Holy water was my best attempt at a universal kind of water - the project I developed it for was going to have frozen coffees for both filter and espresso, with espresso made on a GS3 with its own reservoir. Only Holy water was amazing for filter and we never got the roast dialled right for espresso.

If aiming for filter, try this water out. It works very well.

Melbourne Water

Melbourne Water worked really well for almost all the roast styles at Ali (a cafe shop), but definitely suffered when I used other roasters coffee.

Hendon Water

Revised Hendon water is working very well for turbos. The original formula still stands up to most espresso styles, but extracts way too much for filter.

Barista Hustle Water #4

One of the water that started it all from Barista Hustle. This water works as a nice general purpose water.

TWW Espresso Inspired

A copy of the Hardness and Alkalinity of the TWW Espresso Blend using Epsom salt and a buffer. It is a cost effective way to copy the TWW espresso profile, while not being an exact copy.

RPavlis

A recipe meant to help keep the machine from scaling, while also providing enough mineral content to not harm the espresso machine. The original recipe uses Potassium Bicarbonate because it is believe that Sodium Bicarbonate (baking soda) will impart some flavors. It surprisingly works very well for pulling espresso. It tastes a bit weird with longer ratio coffee (like Filter). It is perhaps the most forgiving recipe to create, and would work anywhere from 50 KH to 100 KH. If you only have a 0.1g scale, probably use this water first.

Fam’s 29th and 69th Wave

Based on “holy water” (60 ppm as CaCO3 hardness, 20 ppm as CaCO3 buffer, short 60/20), which Fam found to be really good for filter, he arrived at 60/90 for espresso. The amount of buffer was scaled up from holy water because of the volume of an espresso shot is much less than that of filter. Hardness is postulated to be the “extraction power” of the water and is kept the same for both.

This can be a bit harsh for high clarity burrs, this can be fixed by reducing the hardness, some people like 20/90 a lot, which is more gentle.

For ease of use and taste, epsom salt and baking soda are used.

60 hardness was based off my preference for Strivefortone’s Holy water for filter coffee; my burrset extracts ~22-24% for its sweetspot and thats about the maximum hardness I got before running into harsh flavors. Lots of juicyness.

Making Yor Own Custom Waters

EDIT(Nov 18, 2021), Chris has created an updated spreadsheet that combined the single dosing sheets into a nice form. It can be found at https://coffeewater.app/. The same idea still applies below.

SUPPLIED ENTRIES >>
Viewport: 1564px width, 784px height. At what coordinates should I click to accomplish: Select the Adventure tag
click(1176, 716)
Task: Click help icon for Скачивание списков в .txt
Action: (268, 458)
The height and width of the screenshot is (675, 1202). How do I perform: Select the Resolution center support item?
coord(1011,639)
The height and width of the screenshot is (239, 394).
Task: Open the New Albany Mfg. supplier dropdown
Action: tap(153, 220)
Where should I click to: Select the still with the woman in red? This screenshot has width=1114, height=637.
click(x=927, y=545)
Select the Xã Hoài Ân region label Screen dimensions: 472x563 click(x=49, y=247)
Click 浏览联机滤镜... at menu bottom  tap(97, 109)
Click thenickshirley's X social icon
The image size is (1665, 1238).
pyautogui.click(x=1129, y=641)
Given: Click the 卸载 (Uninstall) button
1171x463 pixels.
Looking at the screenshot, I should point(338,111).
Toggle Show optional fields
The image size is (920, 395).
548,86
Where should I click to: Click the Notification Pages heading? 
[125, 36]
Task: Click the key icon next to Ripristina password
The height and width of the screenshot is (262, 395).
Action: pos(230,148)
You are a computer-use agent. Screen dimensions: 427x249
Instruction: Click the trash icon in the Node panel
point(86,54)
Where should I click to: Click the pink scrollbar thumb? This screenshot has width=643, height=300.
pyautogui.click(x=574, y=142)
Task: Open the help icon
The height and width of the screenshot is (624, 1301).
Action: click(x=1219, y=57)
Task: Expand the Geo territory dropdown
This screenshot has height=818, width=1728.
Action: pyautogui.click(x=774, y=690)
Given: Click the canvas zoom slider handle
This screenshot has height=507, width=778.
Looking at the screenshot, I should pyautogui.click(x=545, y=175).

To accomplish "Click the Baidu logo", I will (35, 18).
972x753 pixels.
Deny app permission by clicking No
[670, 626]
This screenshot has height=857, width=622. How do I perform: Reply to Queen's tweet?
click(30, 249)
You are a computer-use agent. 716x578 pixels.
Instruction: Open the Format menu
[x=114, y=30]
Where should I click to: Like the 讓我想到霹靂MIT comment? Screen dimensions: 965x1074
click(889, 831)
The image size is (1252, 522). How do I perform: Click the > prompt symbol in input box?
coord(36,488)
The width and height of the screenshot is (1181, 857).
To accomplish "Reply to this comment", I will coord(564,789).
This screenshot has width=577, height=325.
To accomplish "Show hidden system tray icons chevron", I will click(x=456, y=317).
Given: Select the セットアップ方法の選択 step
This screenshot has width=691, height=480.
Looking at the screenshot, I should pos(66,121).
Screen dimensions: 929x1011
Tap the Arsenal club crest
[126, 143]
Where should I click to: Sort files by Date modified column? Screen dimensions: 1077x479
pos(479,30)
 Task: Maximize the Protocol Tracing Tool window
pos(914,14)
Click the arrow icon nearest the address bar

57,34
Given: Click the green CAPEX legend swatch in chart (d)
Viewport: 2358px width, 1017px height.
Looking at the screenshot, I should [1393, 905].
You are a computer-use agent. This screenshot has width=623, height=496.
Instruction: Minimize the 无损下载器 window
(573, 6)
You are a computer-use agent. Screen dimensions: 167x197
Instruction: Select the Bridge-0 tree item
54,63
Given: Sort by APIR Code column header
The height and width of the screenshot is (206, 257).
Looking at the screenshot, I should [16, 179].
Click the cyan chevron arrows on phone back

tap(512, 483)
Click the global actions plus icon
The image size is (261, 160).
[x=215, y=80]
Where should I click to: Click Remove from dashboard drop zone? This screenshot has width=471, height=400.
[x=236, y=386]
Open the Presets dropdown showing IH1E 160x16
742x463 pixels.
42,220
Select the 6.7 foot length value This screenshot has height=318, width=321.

AIM A >> Rescale the entries from the line containing "Where should I click to: Like" through the line containing "will click(x=456, y=317).". Reproduce every line with its request, but multiply each click coordinate in the answers by 0.9 and round to whole numbers, with halves rounded up.
AIM B >> Resume the coffee water text from where it stops.
The coffee water text and the entries come from unrelated sources.

RESULT A >>
Where should I click to: Like the 讓我想到霹靂MIT comment? Screen dimensions: 965x1074
click(800, 748)
The image size is (1252, 522). How do I perform: Click the > prompt symbol in input box?
coord(32,439)
The width and height of the screenshot is (1181, 857).
To accomplish "Reply to this comment", I will coord(508,710).
This screenshot has width=577, height=325.
To accomplish "Show hidden system tray icons chevron", I will click(x=410, y=285).

RESULT B >>
Since last updated (~July 2021, now ~Sep 2021), I’ve moved from the TWW Espresso Inspired to 75/25 GH/KH and now back to Barista Hustle #4 (80/40). But say you want to try recipes like 20/90, 60/90 or something that is not listed in the tables. There are ways to calculate it manually, but the easiest I have found for myself is to use the spreadsheets already written. We do not need to reinvent the wheel. Jonathan Gagné and David Seng have made their spreadsheet calculators. They do work either in Google Docs or Excel. I have found David Seng’s calculator to be very advanced for my needs, so I will document using Gagné’s.

The first step is to decide if you want to use Sodium Bicarbonate (Baking Soda) or Potassium Bicarbonate as your buffer. You can try both to see if there are any flavor differences. Then go to the appropriate sheet in the spreadsheet. I will detail the steps for 1 gallon below (3780 mL), but feel free to change it to your end target, say 5L (5000 mL) or 10 L (10000 mL).

First make a copy of the Water for Coffee Crafter. Then go to either the “Epsom_Baking” (Sodium Bicarbonate) or Epsom_KHCO3” (Potassium Bicarbonate)

Here is an example of 20/90 with Epsom Salt and Baking Soda. You may check how close (or far) the values match the table of water recipes above.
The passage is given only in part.